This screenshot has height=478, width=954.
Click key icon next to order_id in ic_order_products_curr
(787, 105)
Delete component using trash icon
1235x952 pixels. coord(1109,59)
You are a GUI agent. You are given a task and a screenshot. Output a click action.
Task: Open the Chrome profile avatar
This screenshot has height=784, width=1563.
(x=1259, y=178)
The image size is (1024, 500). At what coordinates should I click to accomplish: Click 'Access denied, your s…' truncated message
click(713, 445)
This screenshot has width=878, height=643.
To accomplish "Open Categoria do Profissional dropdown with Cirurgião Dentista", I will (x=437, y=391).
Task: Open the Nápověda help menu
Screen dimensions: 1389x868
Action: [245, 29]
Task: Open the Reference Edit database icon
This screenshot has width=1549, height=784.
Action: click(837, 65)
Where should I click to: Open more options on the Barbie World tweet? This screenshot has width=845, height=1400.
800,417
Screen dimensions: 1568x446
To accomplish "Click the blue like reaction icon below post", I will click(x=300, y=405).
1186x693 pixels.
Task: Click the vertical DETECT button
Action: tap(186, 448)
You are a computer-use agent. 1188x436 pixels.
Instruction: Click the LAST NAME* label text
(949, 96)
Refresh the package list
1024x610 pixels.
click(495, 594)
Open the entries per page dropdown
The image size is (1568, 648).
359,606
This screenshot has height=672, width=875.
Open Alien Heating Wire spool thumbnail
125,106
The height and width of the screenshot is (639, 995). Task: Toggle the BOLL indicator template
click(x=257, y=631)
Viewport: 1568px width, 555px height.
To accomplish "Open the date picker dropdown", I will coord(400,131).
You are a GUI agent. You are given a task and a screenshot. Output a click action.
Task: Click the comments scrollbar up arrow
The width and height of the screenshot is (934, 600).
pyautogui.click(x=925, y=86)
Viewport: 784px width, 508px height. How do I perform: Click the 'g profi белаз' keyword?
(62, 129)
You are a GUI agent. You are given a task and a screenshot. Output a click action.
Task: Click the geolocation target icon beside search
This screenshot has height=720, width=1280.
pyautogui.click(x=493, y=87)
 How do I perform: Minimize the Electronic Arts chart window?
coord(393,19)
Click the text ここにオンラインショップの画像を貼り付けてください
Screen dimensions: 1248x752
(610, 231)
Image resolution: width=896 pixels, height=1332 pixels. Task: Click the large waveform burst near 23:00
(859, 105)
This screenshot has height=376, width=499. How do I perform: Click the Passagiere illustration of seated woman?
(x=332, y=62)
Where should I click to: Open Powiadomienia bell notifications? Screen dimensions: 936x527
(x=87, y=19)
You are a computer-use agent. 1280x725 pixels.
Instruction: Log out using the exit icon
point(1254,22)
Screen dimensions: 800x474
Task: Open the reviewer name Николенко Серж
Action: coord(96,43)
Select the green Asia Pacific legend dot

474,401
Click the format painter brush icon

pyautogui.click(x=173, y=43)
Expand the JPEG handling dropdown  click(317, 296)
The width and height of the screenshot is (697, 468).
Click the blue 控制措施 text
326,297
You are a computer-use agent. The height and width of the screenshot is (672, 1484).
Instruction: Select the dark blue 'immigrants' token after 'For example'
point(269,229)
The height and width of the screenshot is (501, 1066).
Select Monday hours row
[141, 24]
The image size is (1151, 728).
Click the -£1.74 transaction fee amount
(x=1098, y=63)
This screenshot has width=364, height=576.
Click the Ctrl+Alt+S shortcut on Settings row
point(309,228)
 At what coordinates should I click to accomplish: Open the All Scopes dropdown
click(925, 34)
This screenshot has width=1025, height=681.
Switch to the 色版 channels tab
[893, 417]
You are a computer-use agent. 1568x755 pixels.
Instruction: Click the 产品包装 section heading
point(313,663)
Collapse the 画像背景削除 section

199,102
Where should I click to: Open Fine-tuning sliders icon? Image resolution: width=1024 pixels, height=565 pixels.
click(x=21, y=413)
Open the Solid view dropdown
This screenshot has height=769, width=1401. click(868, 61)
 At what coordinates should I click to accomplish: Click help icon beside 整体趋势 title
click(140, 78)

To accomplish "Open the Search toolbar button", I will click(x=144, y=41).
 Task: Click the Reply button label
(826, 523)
───
:: Aim of the task ::
Which lines above contain the word "computer"? Show each of them.

:: Reply ::
You are a computer-use agent. 1188x436 pixels.
You are a computer-use agent. 1280x725 pixels.
You are a computer-use agent. The height and width of the screenshot is (672, 1484).
You are a computer-use agent. 1568x755 pixels.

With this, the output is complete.